GitLab is able to offer pleasant source code hosting, deeply integrated with a flexible and powerful CI/CD solution. And the best thing? You can use it for free – at least the community edition. It can be as simple as running terraform apply to get your own gitlab instance running. (This does link to a production ready setup of GitLab, using a cluster of servers, so be aware of the cost of that.)


Delightful testing that just works out of the box. With snapshots that allow for quick yet effective tests for simple cases.


Formatting your code doesn't feel like a lot of work but it's something you have to do all day & every day. When you can delegate that to a tool like prettier, you can focus your attention on business logic and code structure, something the machines can not do for you (yet).


Releasing a new version should be simple. standard-version makes sure that every time you release a new version of your package, the change log is generated automatically and added to the repository.


The above mentioned standard-version works well when your commits formatted so that the full changelog can be autogenerated and structured accordingly. Commitlint will make sure that you don't accidentally forget to adhere to the correct commit format.

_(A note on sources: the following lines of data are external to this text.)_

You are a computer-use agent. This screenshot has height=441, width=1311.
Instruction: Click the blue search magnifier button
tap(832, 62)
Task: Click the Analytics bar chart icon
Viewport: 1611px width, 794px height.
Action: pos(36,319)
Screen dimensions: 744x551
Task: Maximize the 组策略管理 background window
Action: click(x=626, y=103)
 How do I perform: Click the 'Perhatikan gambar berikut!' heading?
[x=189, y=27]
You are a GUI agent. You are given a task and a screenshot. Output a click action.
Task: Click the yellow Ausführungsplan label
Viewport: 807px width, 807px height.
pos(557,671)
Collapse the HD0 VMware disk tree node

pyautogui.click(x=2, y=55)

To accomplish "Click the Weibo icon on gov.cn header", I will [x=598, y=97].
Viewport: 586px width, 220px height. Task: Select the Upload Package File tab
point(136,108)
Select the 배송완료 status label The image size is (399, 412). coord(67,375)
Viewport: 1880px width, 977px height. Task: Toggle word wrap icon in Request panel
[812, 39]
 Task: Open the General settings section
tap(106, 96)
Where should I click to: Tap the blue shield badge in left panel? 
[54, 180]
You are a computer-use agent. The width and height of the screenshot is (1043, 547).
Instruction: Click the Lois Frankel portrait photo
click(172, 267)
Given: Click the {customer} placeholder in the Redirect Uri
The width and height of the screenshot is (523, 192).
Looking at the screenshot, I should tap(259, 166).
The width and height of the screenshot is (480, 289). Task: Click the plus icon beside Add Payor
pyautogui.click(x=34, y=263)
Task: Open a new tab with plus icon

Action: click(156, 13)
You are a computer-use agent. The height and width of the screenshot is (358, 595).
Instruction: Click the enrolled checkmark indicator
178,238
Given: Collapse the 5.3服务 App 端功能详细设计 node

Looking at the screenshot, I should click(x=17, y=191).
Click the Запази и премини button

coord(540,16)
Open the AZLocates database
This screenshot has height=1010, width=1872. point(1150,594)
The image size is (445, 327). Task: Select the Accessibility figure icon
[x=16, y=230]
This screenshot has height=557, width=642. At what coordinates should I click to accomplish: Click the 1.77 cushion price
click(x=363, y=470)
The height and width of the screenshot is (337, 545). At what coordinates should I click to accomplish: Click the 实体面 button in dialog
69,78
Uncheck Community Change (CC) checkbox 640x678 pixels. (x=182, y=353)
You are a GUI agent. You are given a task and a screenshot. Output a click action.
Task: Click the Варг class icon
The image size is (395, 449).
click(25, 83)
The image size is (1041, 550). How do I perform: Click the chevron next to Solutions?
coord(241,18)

It's not much fun to keep your dependencies up to date. It doesn't feel like you're doing much productive work and requires you to check if a new version is available in the first place. Renovate does much of that for you: The tool is able to keep many dependencies up to date, it's highly configurable and is able to create pull requests against your repositories as dependencies are updated. You can see my favourite configuration in this gist.


Lerna allows you to manage multiple related packages in a single repository. Our custom data processing framework fireant was made up from multiple components – the runtime fireant-core, the adapter to AWS SQS and to Google PubSub (you can read about how we tried to switch once, the deployment generator, tooling to quickly run & test fireant locally during development and create-fireant-worker, a tool that made it very easy to create a new worker & deployment and a couple more. Initially all of those items had their own repositories with tight dependencies between them. Lerna allowed us to manage these related packages in one repository while separating their different concerns clearly in terms of source code structure as well as production bundles.


Unfortunately this is not a public project, so I can't link to it. We built a little ChatOps script that sends a message to one of our Slack channels, every time a new version of any of our packages was published. Since publishing always occurred in the GitLab CI (see above) and always contained a changelog, we were able to reliably post the latest changelog and keep the whole team informed.

Our Custom Toolkit

I can't imagine that everyone knows all of these tools in and out. Luckily most of them just work out of the box once you have your repository set up. And in order to make it easy to set up a repository with them, I introduced our custom dev-scripts, inspired by Kent C. Dodds' kcd-scripts. For now, I'll let Kent explain why custom toolkits are great.